Early moning was a bus transfer to our starting point, which was over one mountain but at the bottom of another mountain, which we had to climb over. The road could have been perfectly acceptable, but road works to widen it meant that there was a lot of gravel and stone on the surface which made cycling up the grade difficult. Most of the morning was spent climbing up some thousands of feet, and after a short descent we were given lunch by our travelling cook who is able to produce the most amazing and varied picnic lunches from the back of a Transit van that has seen better days.

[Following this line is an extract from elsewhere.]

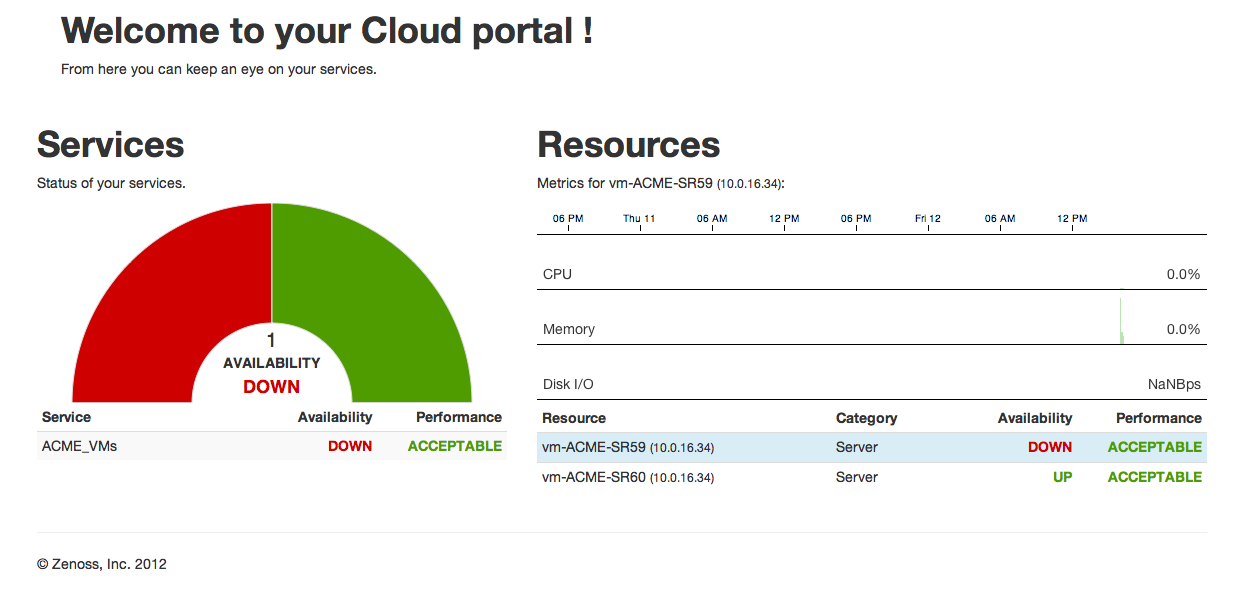Click the Thu 11 timeline marker
The height and width of the screenshot is (593, 1235).
point(639,219)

Lunch over, there was, inevitably, another mountain to climb, but then followed by a 9 mile downhill with switchbacks, followed by a benign short climb to our rustic B & B, with communal toilets and showers ! Shock horror ! We had been told that this would be the most primitive accommodation that we would encounter, up in the hills and very rural. It was. Also, once the sun went down it became very chilly, but dinner was served quite insistently on a cold terrace. I brought out my blanket from my room to swathe myself in so that I could keep warm while eating. Others followed the trend
The village we are in is very, well, rustic, peasant, countryside and rural, with the usual hotchpotch of tumble down houses, donkeys along the roads, little kids smiling and gesturing for sweets, and the call to prayer from the local mosque. I’ve heard a fair few Muezzin doing the call to prayer over the last few days, and some are better than others. The one in Amzouzart is definitely in need of improvement. Most villages are unclean and unkempt. Lots of rubbish and rubble and worse. As I pass, I keep thinking to myself that with a couple of hours work with a brush and shovel, I could clean the place up. I guess they don’t even notice. Different values.

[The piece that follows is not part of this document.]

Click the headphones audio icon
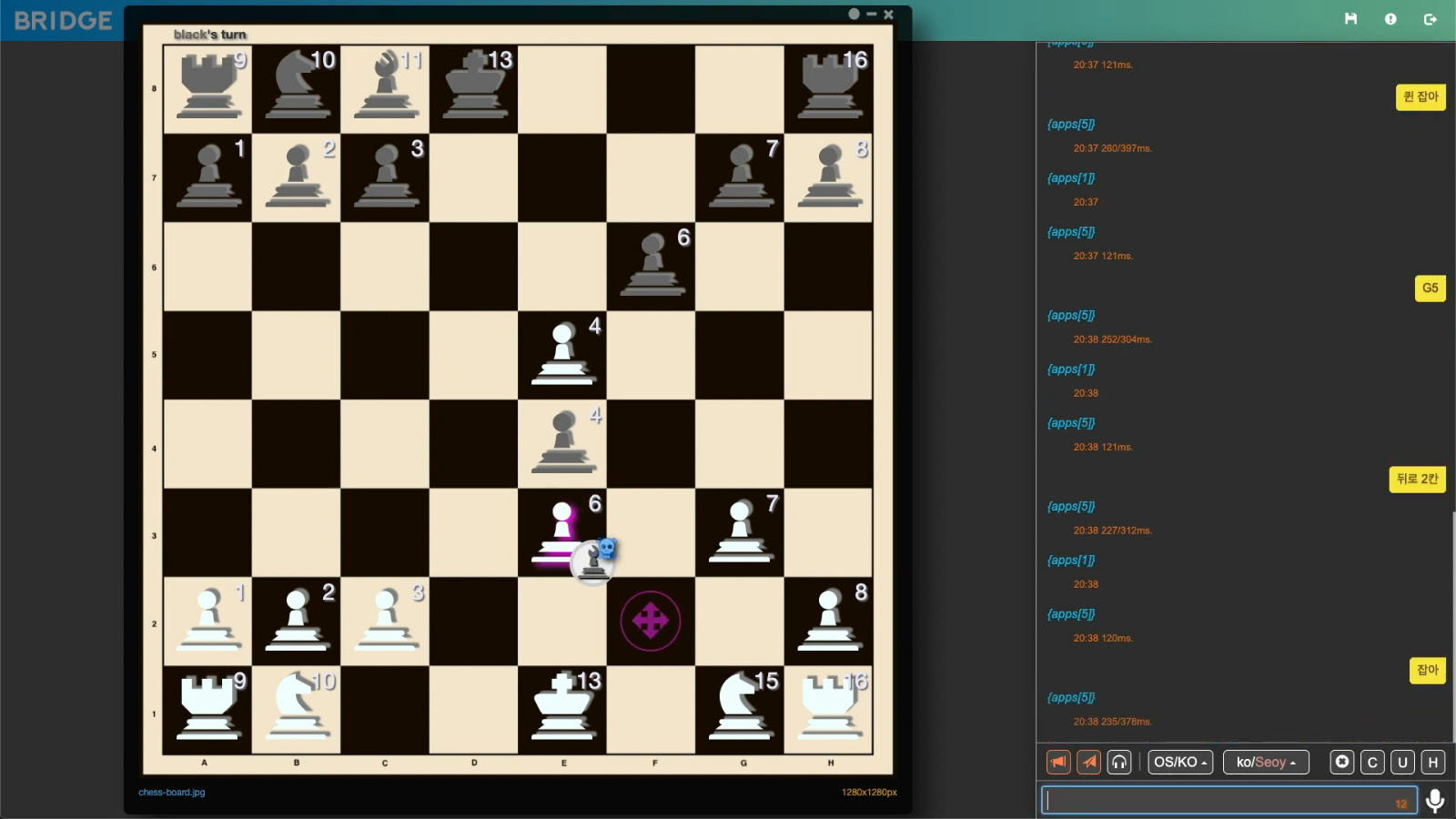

Just further up the valley is allegedly the highest peak in North Africa and the highest natural lake, which at this time of year should be covered in snow. However, no sign of snow, we are told because of global warming. Morocco, we are told, even has some ski resorts, which are struggling because of the lack of snow over the last few years.
Swathed in big blankets to keep warm at the high altitude, I slept reasonably well, until 5:30 AM when the Amzouzart Muezzin set to braying like some demented donkey. God loves a trier.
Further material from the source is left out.